もうひとり、フランス映画でベティと言えば忘れられないヒロインがいる。1986年に製作された『ベティ・ブルー 愛と激情の日々』の19歳の少女ベティだ。こちらのベティはまだあどけない『ベティの小さな秘密』のベティとは打って変わって、官能的で破滅的な〝ファム・ファタール〟だ。
 ウェイトレスとして働くベティは、寂れたバンガロー村の管理人をしているゾルグと出逢い、一緒に暮らし始める。ゾルグに作家の才能を見出したベティは全力で応援するのだが、感情をコントロールできない激しすぎる性格から、しだいに精神の平衡を失っていく。ゾルグが「足を折った野生馬」と表現するように、骨折してもなお走り続けようとするベティと、彼女をとことんまで愛し抜くゾルグ。狂おしく哀しいラブストーリーでありながら、愛情がもたらす幸せの瞬間をみごとに切り取った傑作でもある。
 こちらのベティもカフェオレボウルの愛用者だ。
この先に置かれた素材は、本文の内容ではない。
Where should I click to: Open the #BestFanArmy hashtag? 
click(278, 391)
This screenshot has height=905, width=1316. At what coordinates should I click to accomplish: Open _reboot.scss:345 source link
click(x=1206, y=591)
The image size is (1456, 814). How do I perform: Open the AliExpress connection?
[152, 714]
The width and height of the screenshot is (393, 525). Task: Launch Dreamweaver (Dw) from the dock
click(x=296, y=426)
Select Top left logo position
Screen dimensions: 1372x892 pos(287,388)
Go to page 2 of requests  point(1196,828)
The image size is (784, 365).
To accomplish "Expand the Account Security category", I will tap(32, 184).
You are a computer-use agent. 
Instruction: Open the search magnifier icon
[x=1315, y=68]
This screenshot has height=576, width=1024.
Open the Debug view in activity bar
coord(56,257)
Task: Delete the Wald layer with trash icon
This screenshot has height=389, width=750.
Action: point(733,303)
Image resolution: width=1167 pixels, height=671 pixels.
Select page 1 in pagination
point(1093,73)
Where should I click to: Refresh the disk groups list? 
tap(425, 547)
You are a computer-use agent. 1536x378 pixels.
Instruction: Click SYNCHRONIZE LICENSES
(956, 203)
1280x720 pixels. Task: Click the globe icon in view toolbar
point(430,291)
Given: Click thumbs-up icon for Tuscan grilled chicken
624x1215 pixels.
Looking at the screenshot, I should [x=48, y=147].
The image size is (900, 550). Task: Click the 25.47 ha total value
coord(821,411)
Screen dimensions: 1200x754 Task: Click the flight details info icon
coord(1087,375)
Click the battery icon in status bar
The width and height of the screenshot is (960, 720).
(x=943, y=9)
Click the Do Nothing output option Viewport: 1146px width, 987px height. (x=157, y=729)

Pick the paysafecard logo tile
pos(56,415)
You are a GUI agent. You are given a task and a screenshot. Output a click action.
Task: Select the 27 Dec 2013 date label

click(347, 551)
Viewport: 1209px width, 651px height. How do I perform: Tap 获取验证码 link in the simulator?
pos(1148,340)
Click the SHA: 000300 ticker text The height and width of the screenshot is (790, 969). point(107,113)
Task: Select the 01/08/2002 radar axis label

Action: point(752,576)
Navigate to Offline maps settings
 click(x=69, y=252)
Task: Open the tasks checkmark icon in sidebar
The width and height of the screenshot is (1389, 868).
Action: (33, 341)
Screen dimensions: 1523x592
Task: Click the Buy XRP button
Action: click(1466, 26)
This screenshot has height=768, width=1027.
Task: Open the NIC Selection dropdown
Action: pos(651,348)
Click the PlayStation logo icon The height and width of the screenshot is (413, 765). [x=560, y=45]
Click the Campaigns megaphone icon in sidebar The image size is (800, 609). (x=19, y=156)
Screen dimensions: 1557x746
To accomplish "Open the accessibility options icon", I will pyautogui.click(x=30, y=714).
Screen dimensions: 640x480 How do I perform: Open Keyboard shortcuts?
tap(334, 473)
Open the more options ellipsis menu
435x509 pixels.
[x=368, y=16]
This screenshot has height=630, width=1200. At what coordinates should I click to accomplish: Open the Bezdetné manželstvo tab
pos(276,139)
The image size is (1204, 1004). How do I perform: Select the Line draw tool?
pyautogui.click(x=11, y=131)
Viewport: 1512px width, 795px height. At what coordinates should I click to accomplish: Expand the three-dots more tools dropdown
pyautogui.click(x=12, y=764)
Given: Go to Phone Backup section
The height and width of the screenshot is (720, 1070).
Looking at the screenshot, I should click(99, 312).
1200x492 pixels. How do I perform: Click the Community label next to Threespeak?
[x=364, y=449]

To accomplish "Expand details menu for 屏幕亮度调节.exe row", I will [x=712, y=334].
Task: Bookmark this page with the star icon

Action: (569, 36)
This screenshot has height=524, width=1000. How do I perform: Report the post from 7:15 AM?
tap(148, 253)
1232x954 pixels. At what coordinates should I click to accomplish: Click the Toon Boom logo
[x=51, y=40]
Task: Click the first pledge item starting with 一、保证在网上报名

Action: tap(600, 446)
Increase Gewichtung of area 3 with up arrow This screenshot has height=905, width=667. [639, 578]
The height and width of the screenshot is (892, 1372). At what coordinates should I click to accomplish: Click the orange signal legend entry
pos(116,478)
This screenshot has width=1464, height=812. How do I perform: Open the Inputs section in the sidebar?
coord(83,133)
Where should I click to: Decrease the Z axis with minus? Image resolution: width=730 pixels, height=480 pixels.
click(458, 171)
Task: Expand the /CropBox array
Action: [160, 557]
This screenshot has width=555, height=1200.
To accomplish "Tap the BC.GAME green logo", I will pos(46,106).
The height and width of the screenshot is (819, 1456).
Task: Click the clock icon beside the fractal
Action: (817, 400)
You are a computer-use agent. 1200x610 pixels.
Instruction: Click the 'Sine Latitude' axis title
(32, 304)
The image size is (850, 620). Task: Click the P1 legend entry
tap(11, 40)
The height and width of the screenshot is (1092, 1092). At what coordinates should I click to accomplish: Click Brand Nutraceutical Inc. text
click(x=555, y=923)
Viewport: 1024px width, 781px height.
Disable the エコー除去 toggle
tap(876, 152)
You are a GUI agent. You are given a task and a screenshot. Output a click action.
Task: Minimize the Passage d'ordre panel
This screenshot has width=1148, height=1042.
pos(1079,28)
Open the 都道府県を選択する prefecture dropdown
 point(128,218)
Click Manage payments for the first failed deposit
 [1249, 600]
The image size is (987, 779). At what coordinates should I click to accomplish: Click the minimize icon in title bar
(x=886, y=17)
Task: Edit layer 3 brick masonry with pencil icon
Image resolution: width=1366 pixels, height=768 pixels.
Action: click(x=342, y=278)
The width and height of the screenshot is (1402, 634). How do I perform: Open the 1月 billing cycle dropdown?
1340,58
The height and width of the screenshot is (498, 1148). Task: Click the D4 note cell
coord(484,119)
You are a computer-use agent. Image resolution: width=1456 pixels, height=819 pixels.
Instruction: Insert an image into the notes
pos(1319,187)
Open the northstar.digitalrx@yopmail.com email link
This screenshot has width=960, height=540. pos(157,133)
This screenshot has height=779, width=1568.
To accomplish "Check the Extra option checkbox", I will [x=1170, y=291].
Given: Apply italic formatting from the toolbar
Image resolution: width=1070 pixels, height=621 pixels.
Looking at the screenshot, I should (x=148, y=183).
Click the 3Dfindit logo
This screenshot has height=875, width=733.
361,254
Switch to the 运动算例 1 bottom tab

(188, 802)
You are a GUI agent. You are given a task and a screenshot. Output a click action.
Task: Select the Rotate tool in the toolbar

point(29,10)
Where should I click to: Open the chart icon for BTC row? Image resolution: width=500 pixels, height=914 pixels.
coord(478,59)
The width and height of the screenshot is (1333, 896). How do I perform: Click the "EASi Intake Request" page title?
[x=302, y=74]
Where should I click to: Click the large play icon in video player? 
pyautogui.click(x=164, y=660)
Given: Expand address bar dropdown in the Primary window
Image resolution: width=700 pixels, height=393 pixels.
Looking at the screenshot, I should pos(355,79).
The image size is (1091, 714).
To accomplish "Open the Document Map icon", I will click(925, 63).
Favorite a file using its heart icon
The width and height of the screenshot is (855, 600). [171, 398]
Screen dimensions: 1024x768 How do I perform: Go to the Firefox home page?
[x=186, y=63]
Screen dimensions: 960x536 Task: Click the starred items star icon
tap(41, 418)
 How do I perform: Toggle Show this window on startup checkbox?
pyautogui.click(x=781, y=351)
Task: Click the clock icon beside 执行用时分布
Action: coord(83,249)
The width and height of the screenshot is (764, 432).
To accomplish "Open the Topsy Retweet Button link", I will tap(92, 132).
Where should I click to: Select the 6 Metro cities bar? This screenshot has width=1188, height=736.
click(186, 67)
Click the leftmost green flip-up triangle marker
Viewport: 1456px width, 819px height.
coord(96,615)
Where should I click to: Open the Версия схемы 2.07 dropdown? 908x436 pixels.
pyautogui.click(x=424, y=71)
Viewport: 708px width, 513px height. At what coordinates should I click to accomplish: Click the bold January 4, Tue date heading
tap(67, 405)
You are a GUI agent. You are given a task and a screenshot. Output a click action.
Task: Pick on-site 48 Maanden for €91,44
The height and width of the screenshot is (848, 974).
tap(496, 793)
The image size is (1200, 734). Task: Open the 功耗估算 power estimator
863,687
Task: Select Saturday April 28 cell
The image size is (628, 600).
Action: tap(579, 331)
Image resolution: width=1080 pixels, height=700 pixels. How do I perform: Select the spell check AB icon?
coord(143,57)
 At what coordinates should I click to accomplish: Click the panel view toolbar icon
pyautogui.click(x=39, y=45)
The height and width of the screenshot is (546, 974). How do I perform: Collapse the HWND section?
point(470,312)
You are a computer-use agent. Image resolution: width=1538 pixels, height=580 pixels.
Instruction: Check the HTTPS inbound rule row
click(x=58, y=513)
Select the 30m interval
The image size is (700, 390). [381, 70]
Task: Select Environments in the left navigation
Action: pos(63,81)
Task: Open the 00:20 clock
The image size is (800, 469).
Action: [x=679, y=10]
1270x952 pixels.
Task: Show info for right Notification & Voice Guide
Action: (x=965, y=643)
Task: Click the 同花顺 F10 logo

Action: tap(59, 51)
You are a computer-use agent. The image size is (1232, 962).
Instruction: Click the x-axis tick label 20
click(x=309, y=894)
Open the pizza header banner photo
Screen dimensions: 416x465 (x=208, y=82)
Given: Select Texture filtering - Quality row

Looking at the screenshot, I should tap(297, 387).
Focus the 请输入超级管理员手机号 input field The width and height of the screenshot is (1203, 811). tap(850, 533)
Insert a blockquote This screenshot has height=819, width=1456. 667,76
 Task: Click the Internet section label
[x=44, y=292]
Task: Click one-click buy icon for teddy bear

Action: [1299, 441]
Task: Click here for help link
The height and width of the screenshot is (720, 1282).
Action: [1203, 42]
公開当時はベティの大雑把な性格から、コーヒーをお椀に注いでガブガブ飲んでいるのかと思ったりしたが、いま思えばフランスでは当たり前の光景。知らず知らずのうちに知らない文化に触れていたのだ。
 ちなみに『ベティ・ブルー』には初公開時の121分バージョンと、後に再編集された178分の完全版『ベティ・ブルー インテグラル』がある。完全版の方が原作に忠実で、監督の想いもより詰まっているのだろうが、本作の場合はどちらが優れているというわけでもない。鮮烈な印象が残る初公開版と、ゾルグの愛が切々と伝わる完全版。どちらのバージョンもお薦めしたくなる稀有な例なので、興味のある方にはぜひ観比べていただきたい。

『ベティの小さな秘密』
現在DVDの販売は終了。

想像力豊かな10歳の少女ベティが、離婚危機の両親の問題や精神病院から抜け出した青年との交流を経て成長していく姿を描く。赤を印象的に使った色彩センスに象徴される映像の美しさも印象的。

『『ベティ・ブルー 愛と激情の日々』』
DVD¥1,296、Blu-ray¥1,944
(ともに税込・発売中)
販売元:ハピネット

赤裸々な性描写と切ない物語で世界的に大ヒットした恋愛映画。本作でデビューした女優ベアトリス・ダルの抜身の刀のような存在感と、抒情的な音楽が観る者のメランコリーを掻き立てる。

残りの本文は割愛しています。